■ Exercise objective:
Search the data for the string "computer" and copy each line in which it appears.

Entries taken from a collection
----

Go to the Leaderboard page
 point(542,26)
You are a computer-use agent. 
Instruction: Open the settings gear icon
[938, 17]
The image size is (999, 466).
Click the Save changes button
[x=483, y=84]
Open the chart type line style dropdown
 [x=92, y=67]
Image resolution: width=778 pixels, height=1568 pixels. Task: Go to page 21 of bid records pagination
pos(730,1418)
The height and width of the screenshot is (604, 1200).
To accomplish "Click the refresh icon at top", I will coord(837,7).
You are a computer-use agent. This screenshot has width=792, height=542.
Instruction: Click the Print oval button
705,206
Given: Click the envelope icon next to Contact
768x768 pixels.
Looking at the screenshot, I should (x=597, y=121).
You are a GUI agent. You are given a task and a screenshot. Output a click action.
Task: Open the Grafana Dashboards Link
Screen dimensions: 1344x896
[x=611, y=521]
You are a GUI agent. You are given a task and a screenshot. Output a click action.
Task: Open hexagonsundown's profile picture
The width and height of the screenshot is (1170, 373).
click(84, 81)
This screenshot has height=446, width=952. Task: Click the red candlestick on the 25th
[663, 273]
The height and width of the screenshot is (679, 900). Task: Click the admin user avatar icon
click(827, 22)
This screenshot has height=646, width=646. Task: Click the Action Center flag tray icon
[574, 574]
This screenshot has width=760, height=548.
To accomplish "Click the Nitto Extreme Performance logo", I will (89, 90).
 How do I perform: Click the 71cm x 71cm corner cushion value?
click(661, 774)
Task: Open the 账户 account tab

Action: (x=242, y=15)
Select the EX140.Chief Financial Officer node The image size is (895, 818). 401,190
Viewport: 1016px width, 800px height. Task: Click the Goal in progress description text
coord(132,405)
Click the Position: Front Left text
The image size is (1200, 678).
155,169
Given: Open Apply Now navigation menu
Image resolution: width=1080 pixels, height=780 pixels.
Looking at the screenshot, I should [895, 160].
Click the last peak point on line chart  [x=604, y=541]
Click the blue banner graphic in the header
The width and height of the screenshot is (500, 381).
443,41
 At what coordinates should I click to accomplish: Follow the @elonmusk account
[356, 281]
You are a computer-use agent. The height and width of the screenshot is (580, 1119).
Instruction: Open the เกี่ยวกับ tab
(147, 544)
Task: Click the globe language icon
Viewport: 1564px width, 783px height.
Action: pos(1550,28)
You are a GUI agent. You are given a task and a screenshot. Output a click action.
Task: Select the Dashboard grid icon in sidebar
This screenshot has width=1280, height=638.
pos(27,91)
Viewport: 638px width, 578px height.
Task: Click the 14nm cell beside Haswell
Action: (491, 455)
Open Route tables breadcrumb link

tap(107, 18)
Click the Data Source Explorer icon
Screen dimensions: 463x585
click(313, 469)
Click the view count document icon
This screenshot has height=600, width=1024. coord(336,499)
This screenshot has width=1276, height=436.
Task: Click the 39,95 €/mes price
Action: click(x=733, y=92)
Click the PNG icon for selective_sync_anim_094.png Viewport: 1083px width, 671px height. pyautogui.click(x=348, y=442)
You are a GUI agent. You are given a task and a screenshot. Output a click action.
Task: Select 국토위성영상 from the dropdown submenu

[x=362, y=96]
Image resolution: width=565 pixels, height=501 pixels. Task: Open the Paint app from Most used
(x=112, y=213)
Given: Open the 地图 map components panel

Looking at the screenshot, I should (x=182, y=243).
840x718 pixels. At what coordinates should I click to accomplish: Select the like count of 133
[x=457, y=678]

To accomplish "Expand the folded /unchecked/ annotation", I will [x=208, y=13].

----

■ Written answer:
You are a computer-use agent. 
You are a computer-use agent. This screenshot has width=792, height=542.
You are a computer-use agent. The height and width of the screenshot is (580, 1119).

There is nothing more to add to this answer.